‘Cloud Computing’ has recently become a ubiquitous term that if you are in any way involved in the business world, you will undoubtedly have come across. It is almost as certain too, that you will have considered whether it is something that your own business could benefit from adopting. You are not alone in that consideration either, but whilst some small and medium sized businesses have been fully utilising cloud computing for months or even years, many others are still holding back.
That reticence to adopt cloud solutions is likely to be further fuelled by worrisome stories about potential problems, such as that encountered by users of the Adobe Creative Cloud this week. That story of Creative Cloud apps wrongly and secretly deleting files would unquestionably have convinced some that they have been right all along in holding back from cloud computing. In truth however, the biggest barrier to adoption continues to be a lack of true awareness of the technology, and that’s why we are now going to outline three main things that everyone should know about cloud computing.
What ‘Cloud Computing’ Actually Means
‘Cloud Computing’ is one of those rare terms which has come into common usage without the majority of people – and plenty who use it regularly too – actually being able to accurately define it. For years, a cloud symbol has been used on diagrams and flow charts to represent a network (such as the internet) without explaining its internal workings.
From there, the term ‘Cloud Computing’ evolved to refer to free or subscription-based services delivered in real time over the network that is the internet. The most common types of those services falling under the ‘Cloud Computing’ umbrella are customer relationship management (CRM) services, file storage or backup services and infrastructure services.
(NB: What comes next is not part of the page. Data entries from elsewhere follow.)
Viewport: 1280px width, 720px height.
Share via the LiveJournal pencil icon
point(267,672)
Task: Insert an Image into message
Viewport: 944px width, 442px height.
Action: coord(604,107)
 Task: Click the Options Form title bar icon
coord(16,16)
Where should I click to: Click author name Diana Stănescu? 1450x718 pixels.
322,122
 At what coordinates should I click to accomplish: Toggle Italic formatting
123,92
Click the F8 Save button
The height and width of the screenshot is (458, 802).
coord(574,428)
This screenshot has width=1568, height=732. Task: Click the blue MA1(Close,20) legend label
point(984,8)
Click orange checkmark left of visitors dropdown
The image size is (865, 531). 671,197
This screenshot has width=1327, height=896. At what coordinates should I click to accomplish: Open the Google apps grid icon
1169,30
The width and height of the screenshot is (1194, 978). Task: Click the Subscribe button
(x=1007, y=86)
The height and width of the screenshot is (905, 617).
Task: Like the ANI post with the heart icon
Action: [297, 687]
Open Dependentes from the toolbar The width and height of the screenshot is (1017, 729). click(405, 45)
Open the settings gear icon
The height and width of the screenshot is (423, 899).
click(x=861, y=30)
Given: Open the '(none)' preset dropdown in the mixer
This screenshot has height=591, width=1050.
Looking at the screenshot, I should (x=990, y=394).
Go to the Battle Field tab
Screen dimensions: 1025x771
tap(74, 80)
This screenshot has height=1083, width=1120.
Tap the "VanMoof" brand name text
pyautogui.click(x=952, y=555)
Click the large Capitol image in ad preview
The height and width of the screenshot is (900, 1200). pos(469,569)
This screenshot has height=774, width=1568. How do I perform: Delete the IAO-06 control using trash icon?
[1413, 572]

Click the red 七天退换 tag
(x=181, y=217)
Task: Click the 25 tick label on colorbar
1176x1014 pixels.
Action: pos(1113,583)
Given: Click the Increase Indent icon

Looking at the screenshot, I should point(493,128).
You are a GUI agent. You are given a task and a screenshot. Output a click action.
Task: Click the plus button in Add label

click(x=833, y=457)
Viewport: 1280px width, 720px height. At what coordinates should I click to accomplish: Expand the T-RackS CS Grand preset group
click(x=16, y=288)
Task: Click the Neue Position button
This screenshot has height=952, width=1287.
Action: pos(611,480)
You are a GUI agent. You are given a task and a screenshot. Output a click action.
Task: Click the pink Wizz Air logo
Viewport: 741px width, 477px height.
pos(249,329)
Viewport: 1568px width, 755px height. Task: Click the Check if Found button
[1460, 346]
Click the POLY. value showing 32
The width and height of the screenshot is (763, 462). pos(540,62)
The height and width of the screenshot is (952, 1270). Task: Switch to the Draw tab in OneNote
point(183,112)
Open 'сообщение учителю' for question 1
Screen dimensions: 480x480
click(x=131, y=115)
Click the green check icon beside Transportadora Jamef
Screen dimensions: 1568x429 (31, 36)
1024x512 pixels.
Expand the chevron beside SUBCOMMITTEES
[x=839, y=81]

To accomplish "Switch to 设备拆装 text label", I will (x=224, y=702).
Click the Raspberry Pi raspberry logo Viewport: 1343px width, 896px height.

You Are Likely Already Using the Cloud
The above definition then, should clearly show that cloud computing is far more varied and wide-ranging than many initially realise and the fact is that you and your business are probably already utilising the cloud in one way or another.
In day to day operations, your business is almost certain to use one, many or even all of the following; email; social media; online productivity tools (like Office 365) and storage and transfer services (like Dropbox). If so, then you are already reaping the benefits of the cloud as all of those services use it in one form or another.
In general terms, if a process or server comes from somebody else’s infrastructure or server, you can safely assume that cloud computing is involved.
The Benefits of Cloud Computing are Diverse
Cloud computing therefore, is by no means all about storage and the backing up of files as many assume. It is in fact extremely varied and able to deliver a number of benefits which are likely to be directly applicable to your own business. To give just two extremely simplistic and common examples for starters, it can provide far lower cost productivity tools and can facilitate long-distance collaboration between colleagues or even companies.
Now that you are better and more accurately informed about cloud computing then, the prospect of your business adopting and fully utilising cloud solutions might just seem a lot more appealing.